A subset $\tilde{V}$ in $X/\mathcal{R}$ endowed with the quotient topology is closed if and only if $p^{−1} (\tilde{V} )$ is closed in $X$.

For a topological space $X$ and a equivalence relation $\mathcal{R}$ on $X$, and $p:X\to X/\mathcal{R},\ x\mapsto[x]$, my notes has the proposition:

A subset $\tilde{V}$ in $X/\mathcal{R}$ endowed with the quotient topology is closed if and only if $p^{−1} (\tilde{V} )$ is closed in $X$.
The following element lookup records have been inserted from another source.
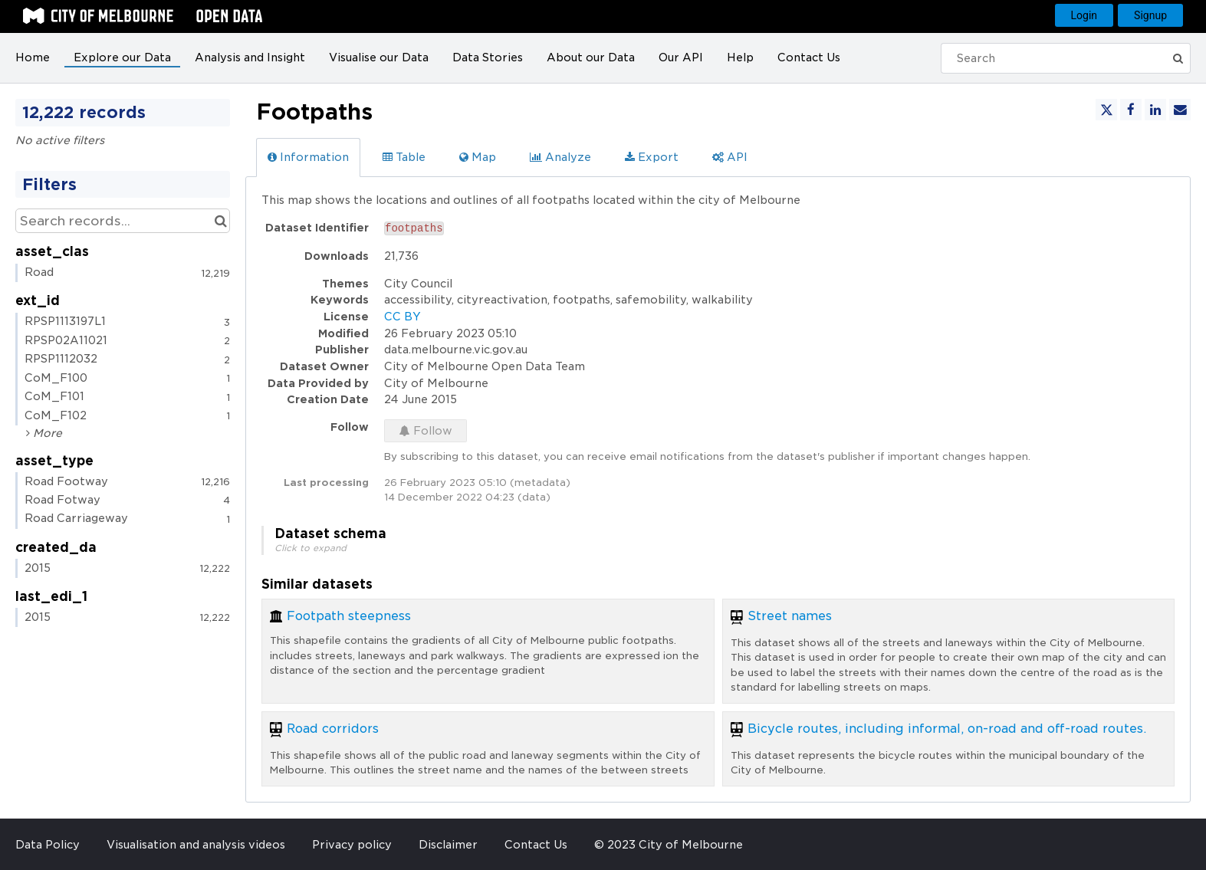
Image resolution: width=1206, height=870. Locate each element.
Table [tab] (404, 157)
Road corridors (333, 728)
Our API (681, 57)
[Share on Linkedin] (1155, 109)
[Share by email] (1180, 109)
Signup (1150, 15)
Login (1084, 15)
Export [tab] (652, 157)
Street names (790, 616)
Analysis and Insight (250, 57)
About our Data (591, 57)
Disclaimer (448, 845)
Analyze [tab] (560, 157)
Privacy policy (352, 845)
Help (740, 57)
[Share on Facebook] (1131, 109)
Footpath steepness (349, 616)
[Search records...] (122, 220)
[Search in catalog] (220, 220)
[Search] (1056, 58)
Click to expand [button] (310, 548)
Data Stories (487, 57)
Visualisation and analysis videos (196, 845)
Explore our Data (122, 57)
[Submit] (1177, 58)
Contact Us (808, 57)
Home (32, 57)
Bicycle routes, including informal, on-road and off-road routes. (947, 728)
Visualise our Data (379, 57)
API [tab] (730, 157)
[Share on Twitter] (1106, 109)
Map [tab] (477, 157)
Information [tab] (308, 157)
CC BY (402, 316)
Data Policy (47, 845)
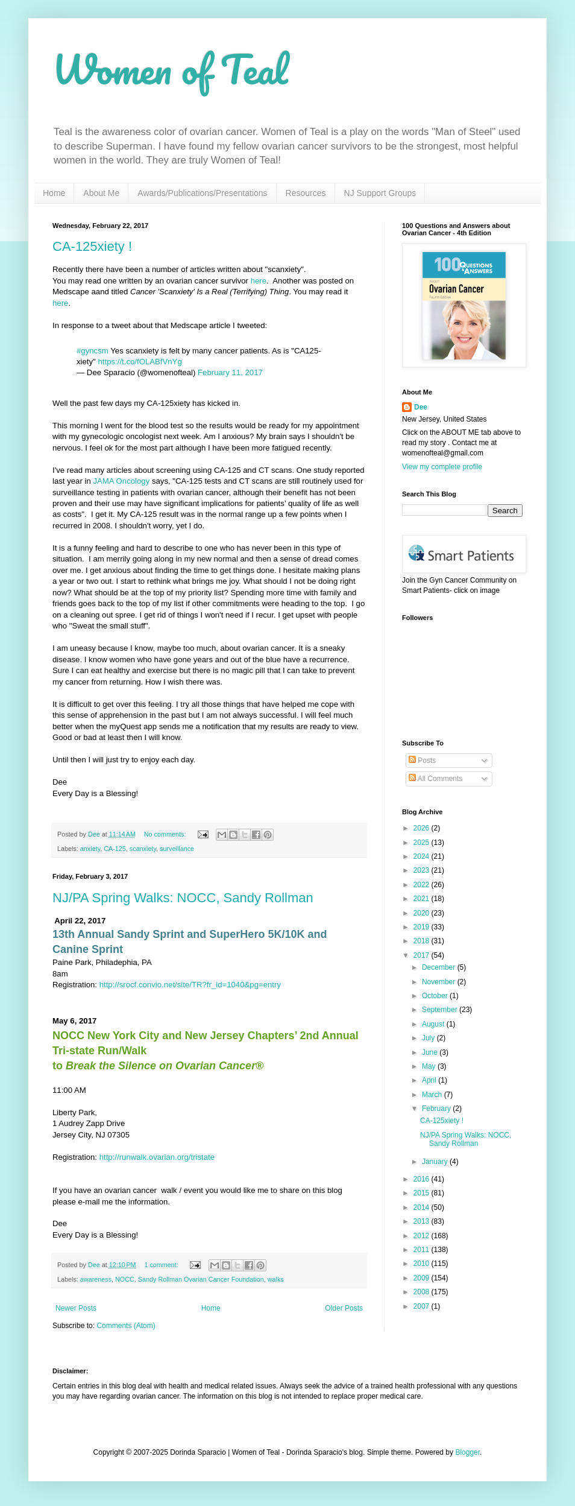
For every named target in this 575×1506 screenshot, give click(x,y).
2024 (422, 856)
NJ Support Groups (380, 193)
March (433, 1094)
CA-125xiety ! (92, 246)
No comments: (166, 834)
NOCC (124, 1279)
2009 (422, 1278)
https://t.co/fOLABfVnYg (139, 361)
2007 (422, 1306)
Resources (306, 193)
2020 (422, 913)
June (430, 1052)
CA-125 (115, 848)
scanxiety (143, 848)
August (434, 1024)
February (437, 1108)
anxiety (90, 848)
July (429, 1038)
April (430, 1080)
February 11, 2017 (230, 372)
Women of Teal (170, 69)
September (440, 1009)
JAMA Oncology (121, 481)
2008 (422, 1292)
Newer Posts (75, 1308)
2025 (422, 842)
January (436, 1161)
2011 (422, 1249)
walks (276, 1279)
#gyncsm (92, 350)
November (439, 982)
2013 (422, 1221)
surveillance (177, 848)
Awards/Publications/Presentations (202, 193)
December (439, 967)
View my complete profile (442, 467)
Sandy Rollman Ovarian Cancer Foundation (201, 1279)
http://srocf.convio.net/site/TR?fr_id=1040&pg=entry (190, 984)
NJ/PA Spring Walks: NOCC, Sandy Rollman (182, 897)
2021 (422, 898)
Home (54, 193)
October (436, 996)
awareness (96, 1279)
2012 (422, 1236)
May (430, 1066)
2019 (422, 927)
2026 (422, 828)
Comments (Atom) (125, 1325)
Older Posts (344, 1308)
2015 (422, 1193)
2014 (422, 1207)
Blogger (467, 1452)
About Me (101, 193)
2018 (422, 941)
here (258, 280)
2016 (422, 1179)
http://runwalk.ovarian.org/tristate (157, 1157)
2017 (422, 955)
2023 (422, 870)
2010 (422, 1263)
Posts (422, 760)
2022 (422, 885)
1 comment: (162, 1264)
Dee (420, 407)
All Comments (435, 778)
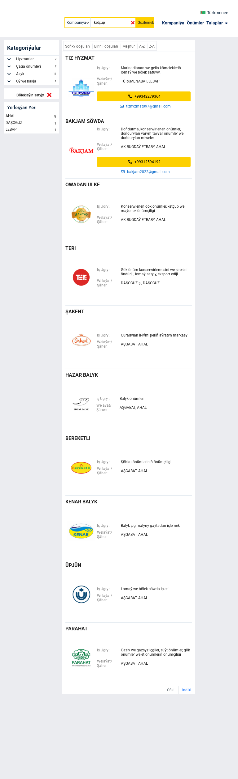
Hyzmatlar (37, 60)
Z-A (152, 46)
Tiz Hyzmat (80, 58)
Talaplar (214, 22)
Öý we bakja (37, 82)
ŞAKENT (74, 312)
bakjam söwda (84, 121)
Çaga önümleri (37, 67)
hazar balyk (81, 375)
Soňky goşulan (78, 46)
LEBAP (32, 130)
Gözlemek (146, 22)
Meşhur (129, 46)
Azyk (37, 75)
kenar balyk (81, 502)
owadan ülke (82, 185)
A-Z (142, 46)
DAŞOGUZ (32, 123)
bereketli (77, 438)
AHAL (32, 116)
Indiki (186, 690)
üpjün (73, 565)
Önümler (195, 22)
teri (70, 248)
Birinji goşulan (106, 46)
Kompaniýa (173, 22)
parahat (76, 629)
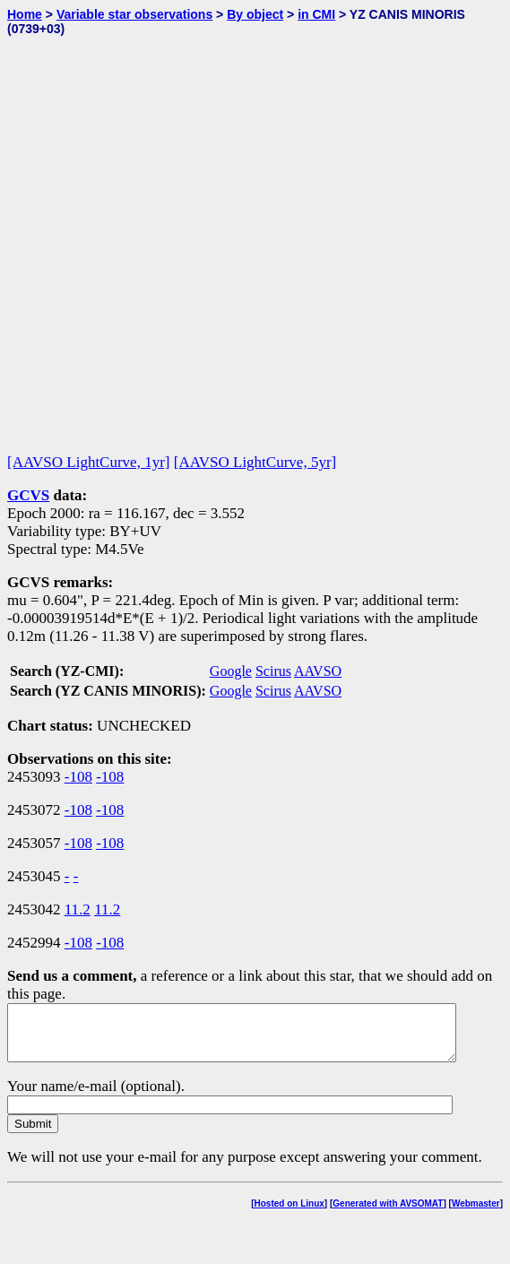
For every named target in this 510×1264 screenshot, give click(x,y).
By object (255, 14)
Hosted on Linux (289, 1214)
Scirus (273, 671)
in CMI (316, 14)
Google (231, 671)
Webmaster (476, 1214)
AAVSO (317, 671)
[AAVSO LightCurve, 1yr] (88, 462)
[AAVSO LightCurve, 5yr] (255, 462)
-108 (78, 776)
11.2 (78, 909)
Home (24, 14)
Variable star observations (134, 14)
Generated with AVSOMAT (388, 1214)
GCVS (28, 495)
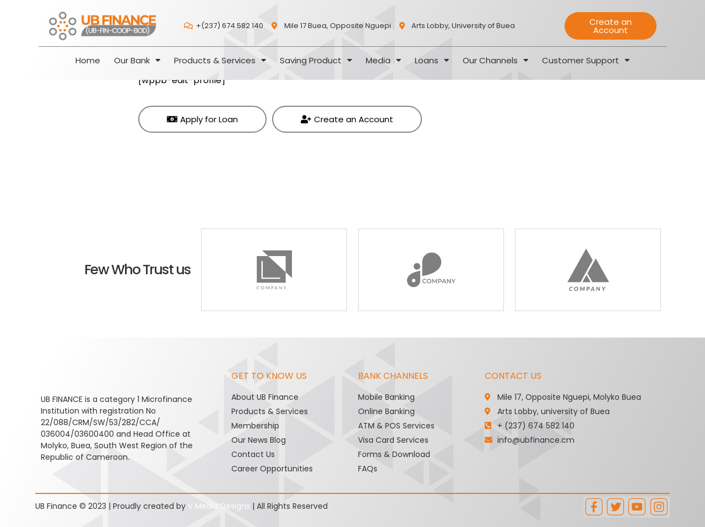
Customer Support (586, 60)
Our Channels (495, 60)
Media (383, 60)
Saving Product (316, 60)
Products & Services (220, 60)
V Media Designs (219, 506)
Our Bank (137, 60)
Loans (432, 60)
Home (87, 60)
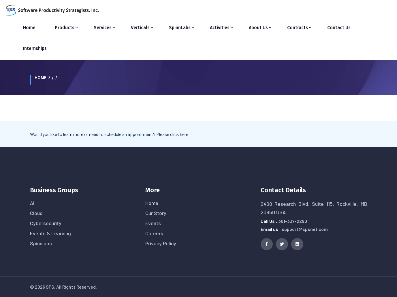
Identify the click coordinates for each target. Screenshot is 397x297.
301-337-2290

With proof following from the fact that

$$p^{-1}\big((X/\mathcal{R})\setminus\tilde{V}\big)=X\setminus p^{-1}(\tilde{V}).$$

I can see that, as $p$ is continuous, $\tilde{V}$ closed in $X/\mathcal{R}$ $\Leftrightarrow$ $(X/\mathcal{R})\setminus\tilde{V}$ open in $X/\mathcal{R}$ $\Rightarrow$ $p^{-1}\big((X/\mathcal{R})\setminus\tilde{V}\big)=X\setminus p^{-1}(\tilde{V})$ open in $X$ $\Leftrightarrow$ $p^{-1}(\tilde{V})$ closed in $X$.

I can't see the other direction though. It seems to fail as $p^{-1}(S)$ open $\not\Rightarrow\ S$ open.

What am I missing to complete the proof?

Is $p^{-1}$ continuous?

This is the definition of the topology on the quotient space : a subset of the quotient is open by definition if and only if its inverse image by $p$ is open, and if we note $Y$ the quotient space, we have $p^{-1}(Y\backslash U) = X\backslash p^{-1} (U)$, which shows that a subset of $Y$ is closed if and only if its inverse image by $p$ is closed, as being closed is by definition being the complementary of an open set.
By the way $p^{-1}$ is not an application between a priori topological spaces, so asking about its continuity is wrong. The application $p^{-1}$ is an application from $\mathscr{P}(Y)$ to $\mathscr{P}(X)$.